6.) They want to ruin Jennifer Anniston's life
Grazia have it out for Jen big time. If we were all 15 and lived in the village where I grew up, then Grazia would be waiting outside the local Spar for Jen to pop in to buy some sugar for her mam, before pouncing on her with a lighter and a can of impulse. Wherever she went, from the bus stop to bargain booze, Grazia would be waiting in order to put gum in her hair and call her a loser. Having unfortunately exhausted 'tragic spinster' storylines, the Grazis have now turned their attention to destroying Jennifer's upcoming wedding to Justin Theroux through wanton speculation and chinese whispers. Even when Jen is a happily married woman, I predict that they will continue to torment her until she ends up 'doing a Britney' and the world-famous 'Rachel' is no more. As a result, women worldwide will have to rely on archive footage in order to get their layers cut in, and Angie WILL FINALLY HAVE WON. Is that what you really want? IS IT?
7.) They're trying to bankrupt you
This week, the beauty pages feature a £120 'Perfection Youth Cream' that apparently contains something called 'Extra Marine Filler' (sewage?) for the simple reason that the journalist in question will have been given it for free by the company's PR. 'Get slathering, girls', she says. It might be two weeks' worth of Jobseeker's allowance (and even then you're six quid short if you're on the under-25 rate) but if you say so, Grazis. Further along, we have a £70 conditioner suggested as the only way to solve your 'addiction to backcombing' (an addiction Grazia probably gave you in the first place by telling you big hair was 'totes hot'), but even that looks eminently sensible compared to the magazine's travel pages, which suggest that an antidote to tough times financially might be to hire a castle at the cost of £390 per person PER NIGHT. Er, fuck right off.
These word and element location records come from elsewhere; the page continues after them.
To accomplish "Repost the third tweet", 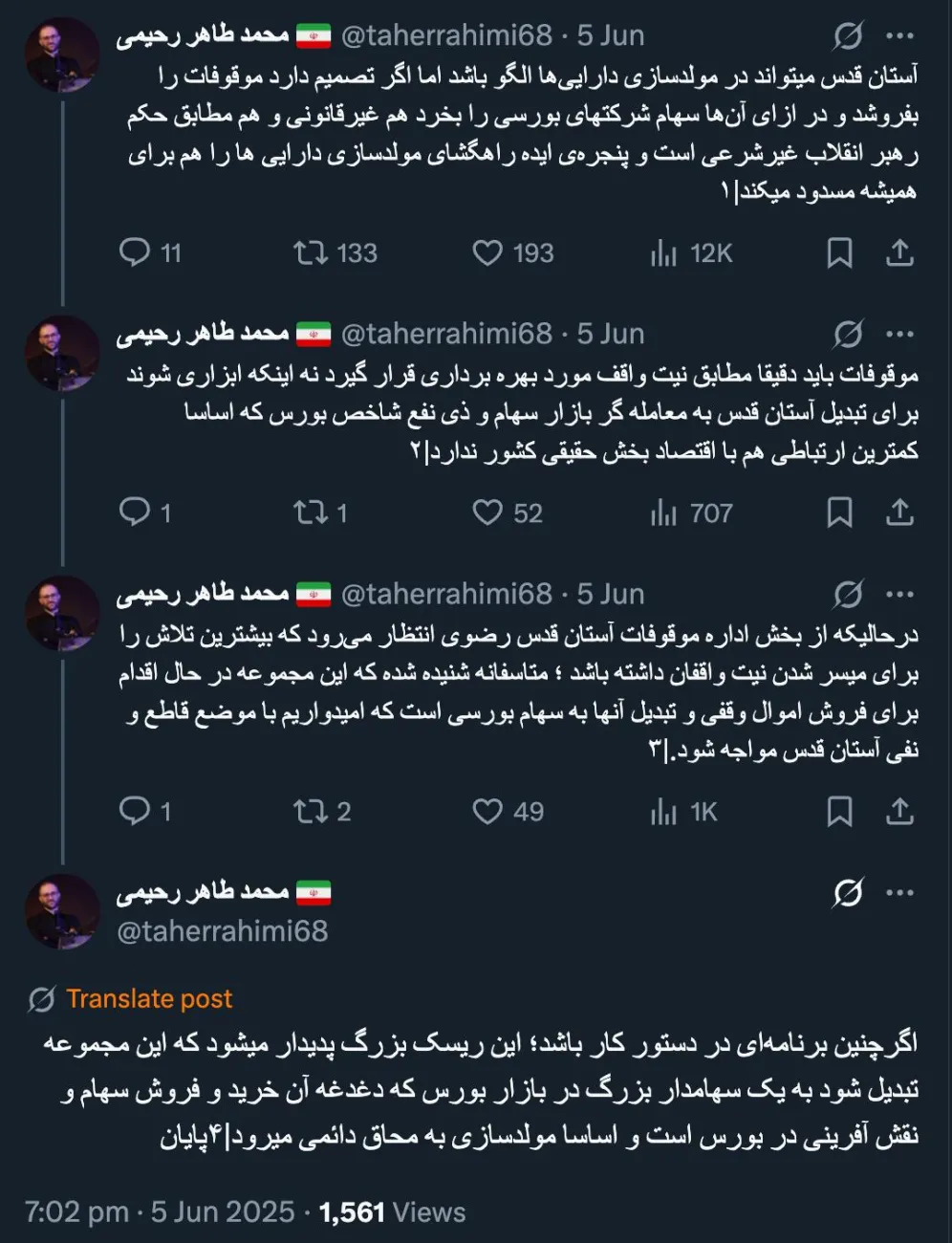I will [x=310, y=812].
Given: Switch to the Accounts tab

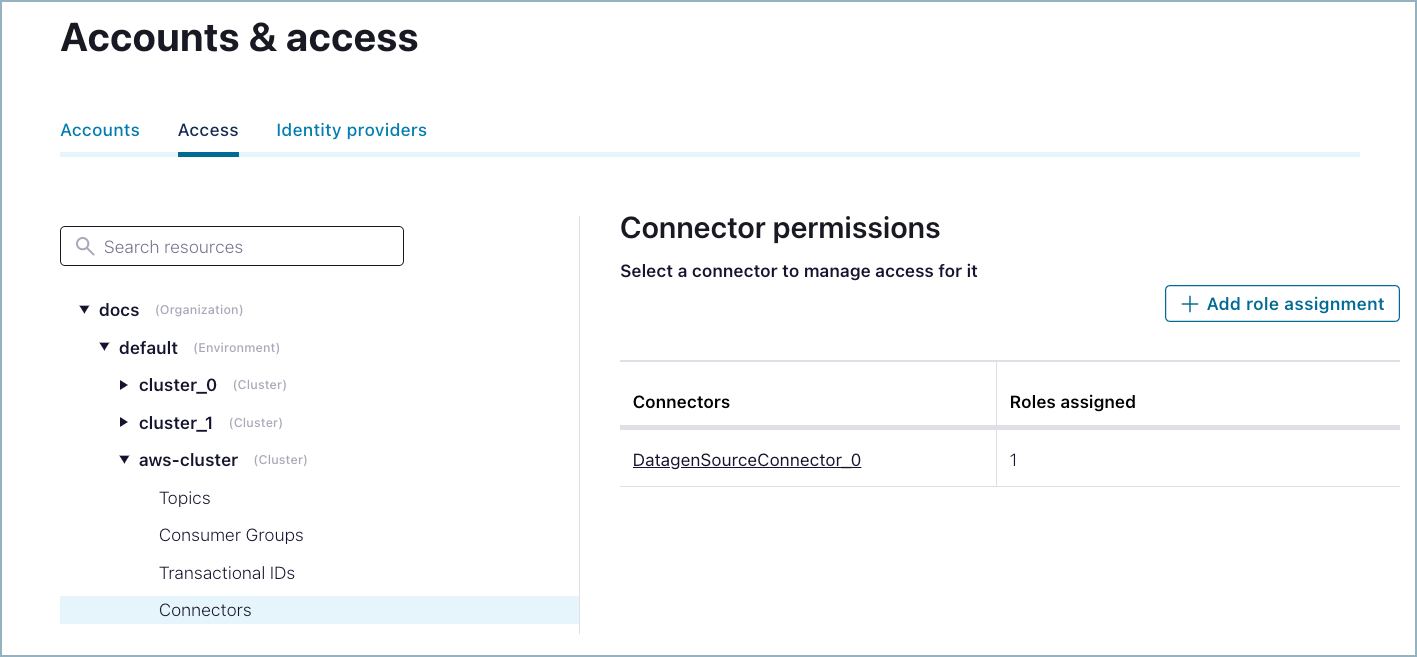Looking at the screenshot, I should click(100, 130).
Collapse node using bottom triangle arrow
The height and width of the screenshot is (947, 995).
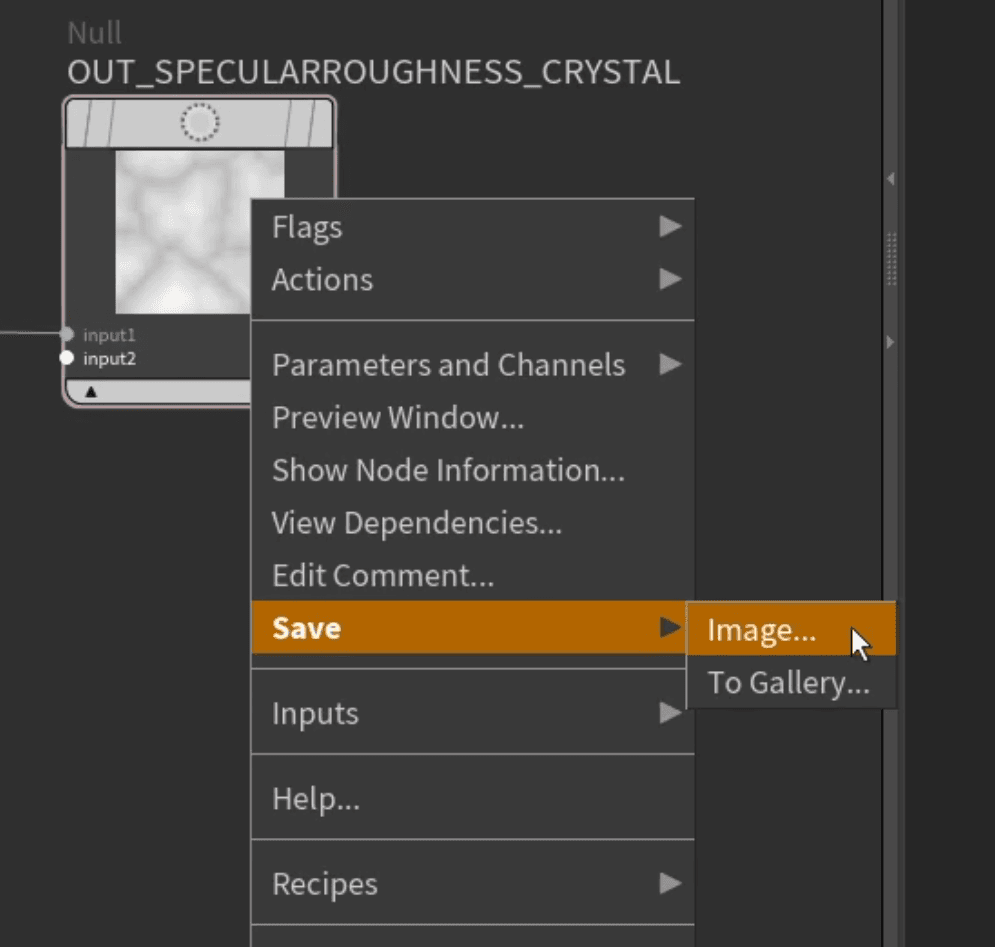91,392
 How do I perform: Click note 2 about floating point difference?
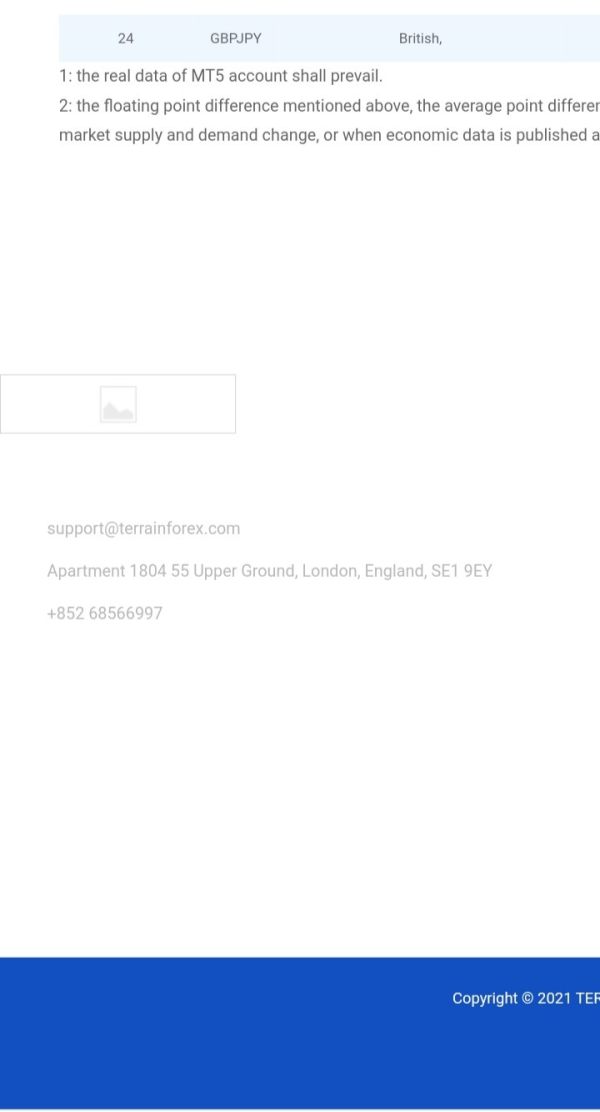329,106
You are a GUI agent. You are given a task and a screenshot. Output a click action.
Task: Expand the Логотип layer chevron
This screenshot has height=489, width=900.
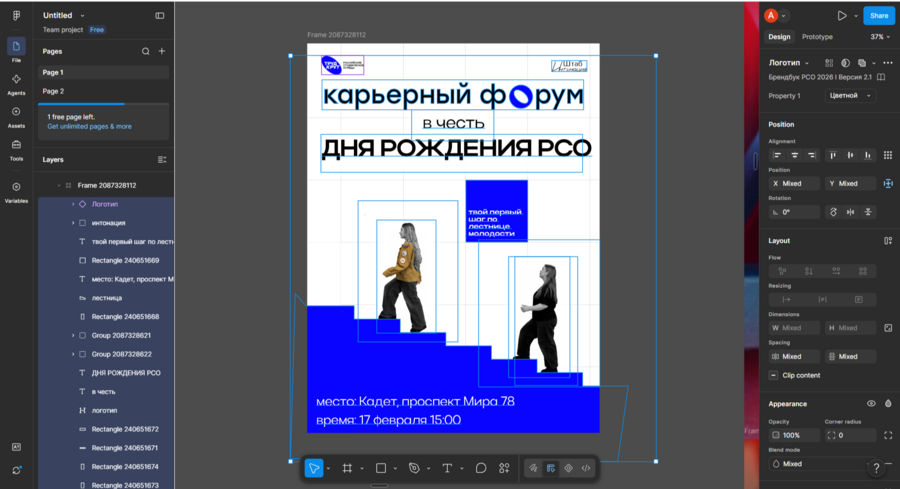coord(73,204)
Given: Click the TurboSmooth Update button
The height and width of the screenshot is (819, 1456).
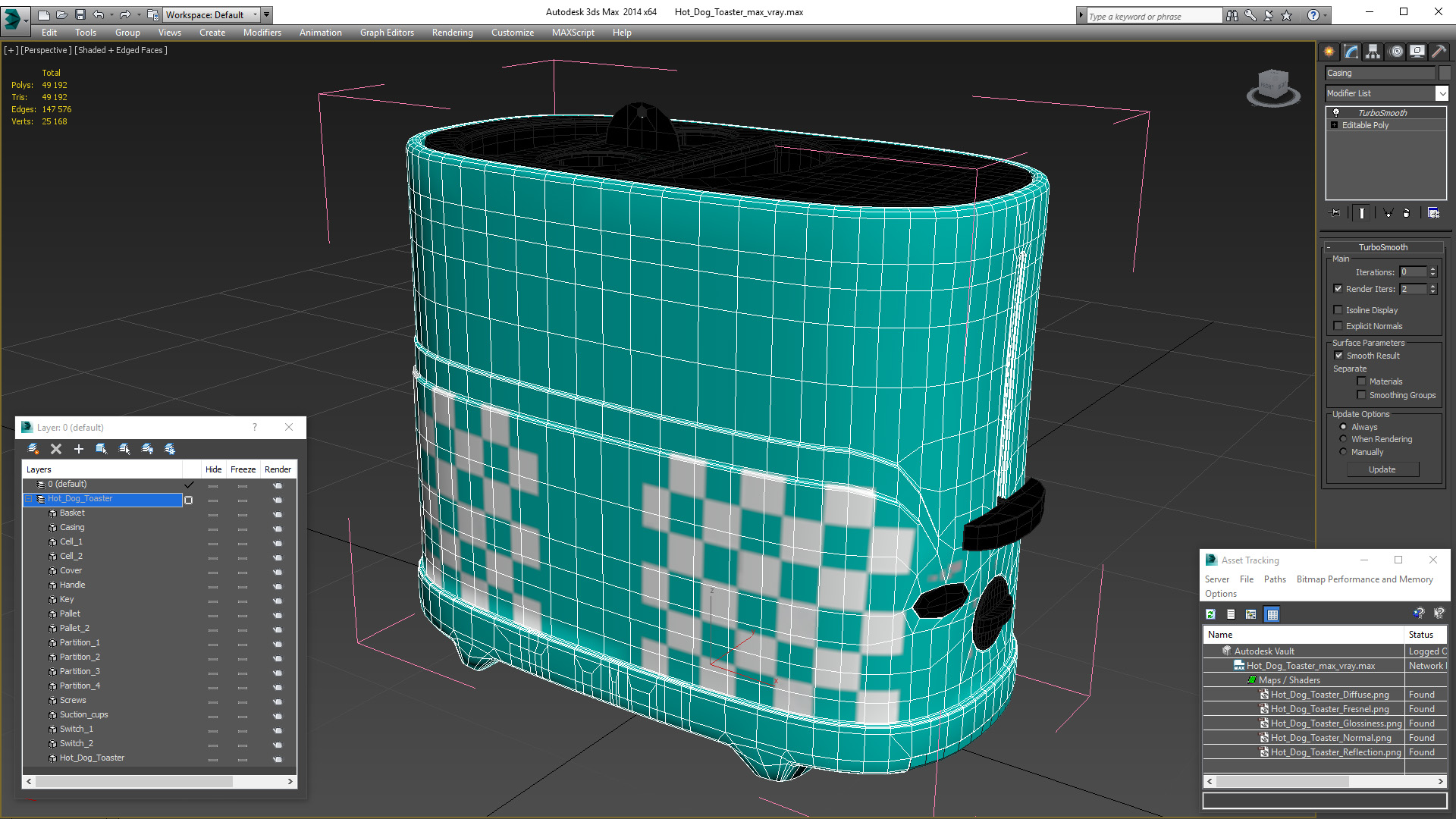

8.) Anything they can do can be done better
To get all capitalistic for a moment, let's think about what Grazia's unique selling point is. It's clear from their latest ad campaign ('have you got your Grazia?) that they consider themselves a 'must have' accessory for mindless drones struggling to keep up with the crowd, but there isn't a single thing that this magazine does that isn't done better elsewhere. Slightly creepy hagiography of celebrity toddlers? Check out Mail Online. Fashion spreads? Vogue will always be queen. News? A newspaper, or the BBC website. Tedious confessional journalism about 'women's issues'? Just about anywhere.
9.) They have no edge to them
Everything's so bloody middle class and respectable, which is why you end up with sentences like 'friends round midweek is possible- you just have to keep things non-stressy in the kitchen.' Meanwhile, working class lasses get Take a Break insania such as 'My Psychic Dog Has Healing Powers' and 'I Fucked a Milkman and My Cunt Caught Fire' (OK, so that was Viz but you know what I'm taking about). Given the choice between keeping things 'non-stressy' in the Kitchen and reading an article entitled 'SCARED OF MY OWN VAGINA', I know which one I'd choose, every single time. Plus, £1 cheaper.
10.) Voting with your feet is massively effective
Sorry to get all serious and earnest on your ass, but as long as we're providing the demand, then Grazia will continue the supply. Not buying these magazines is one way of making sure that our daughters grow up in a world where 'OMG SHOES...WANT' is not their dominant thought process, where they're not made to feel shitty about their pear-shaped or apple-shaped or butternut-fucking-squash shaped bodies, and where they're treated as interesting people with something to say and ideas to contribute, rather than airheads with shopping (and backcombing) addictions. Did you know that HALF of girls aged 3-6 in Britain have worried about being fat? Yeah. That's not a world we want to live in, and we're not going to stop saying it until something changes.